第5話 王立図書館(1)

 オーリー平原を抜けて一週間、ようやく王都が見えた。

 王都というだけあって、遠くからでもその城壁の立派さが分かるほど。

 しかし物流の集合点、王国の軍事と行政の中心地であるはずなのに、街道にはぽつぽつとしか人がいなかった。

 王都の出入り口の前の兵士は厳戒な警戒態勢を取っている。

「止まれ」

 兵士たちがユリアスを前に、槍を構える。

「なんだよ、いきなり」

「今は厳戒態勢につき、身体検査を行う」

「好きにしろ」

 男たちに身体を触れられるのは気味が悪いが、仕方ない。

「これは何だ?」

 それは、ユリアスの養父の絵。

「それは私物の絵だ。武器じゃない」

「お前……その琥珀……なるほど、スレイヤーか。仕事で王都に来たのか?」

「まあ、そんなところだ」

 リシャールの剣も、しっかりあらためられる。

(あ、ヤバ)

 そこで気付く。

 リシャールの剣は闘技場で使っていた剣そのまま。つまり――。

「貴様、どうして柄に帝国の刻印が入っているっ?」

 帝国という名前に、明らかに兵士たちの間に緊張がはしるが、リシャールは冷静に応じる。

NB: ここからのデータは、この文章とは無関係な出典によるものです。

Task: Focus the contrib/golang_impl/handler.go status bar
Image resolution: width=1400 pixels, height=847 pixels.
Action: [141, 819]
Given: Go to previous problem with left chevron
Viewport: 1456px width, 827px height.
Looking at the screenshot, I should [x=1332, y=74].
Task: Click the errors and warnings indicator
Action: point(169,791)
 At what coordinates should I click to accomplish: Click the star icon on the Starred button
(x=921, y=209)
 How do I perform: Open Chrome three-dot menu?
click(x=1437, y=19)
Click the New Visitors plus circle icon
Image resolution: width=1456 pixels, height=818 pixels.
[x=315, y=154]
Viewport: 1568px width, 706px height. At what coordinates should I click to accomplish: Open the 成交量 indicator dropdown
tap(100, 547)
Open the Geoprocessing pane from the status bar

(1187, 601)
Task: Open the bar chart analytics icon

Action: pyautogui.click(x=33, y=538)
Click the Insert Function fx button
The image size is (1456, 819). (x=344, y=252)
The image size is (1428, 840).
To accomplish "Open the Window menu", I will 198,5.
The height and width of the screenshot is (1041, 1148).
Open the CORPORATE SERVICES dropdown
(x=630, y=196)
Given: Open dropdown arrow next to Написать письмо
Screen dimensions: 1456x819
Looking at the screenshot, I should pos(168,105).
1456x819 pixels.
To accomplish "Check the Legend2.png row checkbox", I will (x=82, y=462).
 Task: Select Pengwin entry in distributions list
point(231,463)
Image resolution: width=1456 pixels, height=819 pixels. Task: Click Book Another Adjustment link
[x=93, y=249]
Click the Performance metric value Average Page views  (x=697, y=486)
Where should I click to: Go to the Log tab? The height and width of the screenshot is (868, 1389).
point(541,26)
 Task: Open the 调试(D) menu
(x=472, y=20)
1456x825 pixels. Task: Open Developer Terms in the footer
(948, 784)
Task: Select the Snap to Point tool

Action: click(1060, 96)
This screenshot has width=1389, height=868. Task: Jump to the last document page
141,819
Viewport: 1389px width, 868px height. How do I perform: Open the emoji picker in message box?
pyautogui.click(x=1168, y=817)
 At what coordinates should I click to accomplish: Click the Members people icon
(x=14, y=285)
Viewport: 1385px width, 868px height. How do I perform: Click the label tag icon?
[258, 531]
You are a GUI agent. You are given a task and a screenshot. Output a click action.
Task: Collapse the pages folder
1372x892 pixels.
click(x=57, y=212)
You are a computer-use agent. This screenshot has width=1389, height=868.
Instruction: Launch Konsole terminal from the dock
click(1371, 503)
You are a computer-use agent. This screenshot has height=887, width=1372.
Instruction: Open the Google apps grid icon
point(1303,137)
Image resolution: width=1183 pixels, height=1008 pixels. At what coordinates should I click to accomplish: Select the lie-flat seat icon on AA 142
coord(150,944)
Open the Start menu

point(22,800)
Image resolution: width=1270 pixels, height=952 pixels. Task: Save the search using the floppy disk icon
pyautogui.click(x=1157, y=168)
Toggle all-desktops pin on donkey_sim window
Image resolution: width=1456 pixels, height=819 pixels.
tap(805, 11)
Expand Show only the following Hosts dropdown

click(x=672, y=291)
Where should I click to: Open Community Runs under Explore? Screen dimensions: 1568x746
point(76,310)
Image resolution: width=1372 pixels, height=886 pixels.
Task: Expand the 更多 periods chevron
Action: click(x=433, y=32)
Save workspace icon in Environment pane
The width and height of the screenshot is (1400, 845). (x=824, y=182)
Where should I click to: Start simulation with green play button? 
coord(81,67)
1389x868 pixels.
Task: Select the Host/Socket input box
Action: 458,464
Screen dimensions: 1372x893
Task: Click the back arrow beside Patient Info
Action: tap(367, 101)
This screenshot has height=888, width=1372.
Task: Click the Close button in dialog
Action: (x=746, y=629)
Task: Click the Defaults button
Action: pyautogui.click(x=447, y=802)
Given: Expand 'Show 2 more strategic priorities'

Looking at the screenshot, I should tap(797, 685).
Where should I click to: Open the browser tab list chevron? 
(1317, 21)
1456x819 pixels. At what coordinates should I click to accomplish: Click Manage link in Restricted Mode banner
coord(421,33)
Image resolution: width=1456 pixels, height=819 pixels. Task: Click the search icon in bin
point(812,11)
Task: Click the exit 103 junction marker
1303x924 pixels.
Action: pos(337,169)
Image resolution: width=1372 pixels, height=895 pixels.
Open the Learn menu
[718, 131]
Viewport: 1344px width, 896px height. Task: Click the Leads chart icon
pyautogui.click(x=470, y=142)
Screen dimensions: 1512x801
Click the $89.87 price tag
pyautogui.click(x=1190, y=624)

「私は元々、サハラディーン王国の騎士でした。しかし帝国に囚われ、闘技場の闘士に無理矢理させられたんです。そこを、ユリアスに助けられたんです。その剣は脱走する際に持っていたものですから、私は帝国とは無関係です。――もし、疑うのでしたら、これはどうです?」

 リシャールはおもむろに服の胸元を開けば、そこに刺青が刻まれていた。

 刺青は、翼を広げた鳥を思わせるような形をしている。

 帝国の奴隷につけられるものだ。

「なるほど……。分かった」

「分かって頂ければいいんです」

 リシャールは受け取った剣を、鞘に収めた。

「じゃあ、入っていいか?」

「いや、まだだ。お前ら、どこから来た?」

「あっちからだ」

「あっち、じゃない。具体的な地名だ。どこを通ってきた?」

「……オーリー平原ですが」

「正直に言うやつがあるあ、バカ」

「え……。で、ですが……」

「あそこは、今、帝国に支配されている。どうやって抜け出してきたんだ?」

「王国軍の軍人のおかげだ。オタカルって猟兵だ。そいつの協力があって、無事に平原を抜けることができたんだ」

 兵士たちは顔を見合わせ、「すぐに確認を取る。待っていろ」と兵士は街の中に入っていった。

 一時間くらい待たされ、ようやく兵士が戻って来る。

「オタカルは知らないと言っている」

「そんな!」

 あんな分かれ方をしたのだ。友好的な態度を取るなんてありえない。

 兵士たちの間に、不信が渦巻く。

「オタカルの名で使い、攪乱するとは……。連行する!」

 リシャールが、(どうします?)と目配せしてくる。

 任せろ、と言ったユリアスは、首にかけていた琥珀を外すと、兵士に突き出す。

「何だ」

「これをスレイヤーの王都支部に届けてくれ。きっと支部長が俺の身元保証人になってくれるはずだ」

「なんでそんなことをしなきゃならんっ」

 ユリアスはニィッと獰猛な笑みを浮かべれば、兵士たちはぎょっとした。

「いいのか? もし、スレイヤーに対して雑な取り調べて牢にほうりこんだって後で知られたら、王国は大陸中のスレイヤーを敵に回すことになる」

「……クッ。わ、分かった」

 渋々と兵士は琥珀を受け取ると、さっさと立ち去った。

「そんな方法があったんですね。さすがはスレイヤーですね」

「連中に借りを作るようなことはしたくなかったが、仕方ない」

 今度は先程のように待たされることはなかった。

 戻って来た兵士の後ろには、うっすらと笑みを浮かべた二十代のピンク色のセミロングに、緑色の円らな瞳の女性が一緒にこちらへやってくる。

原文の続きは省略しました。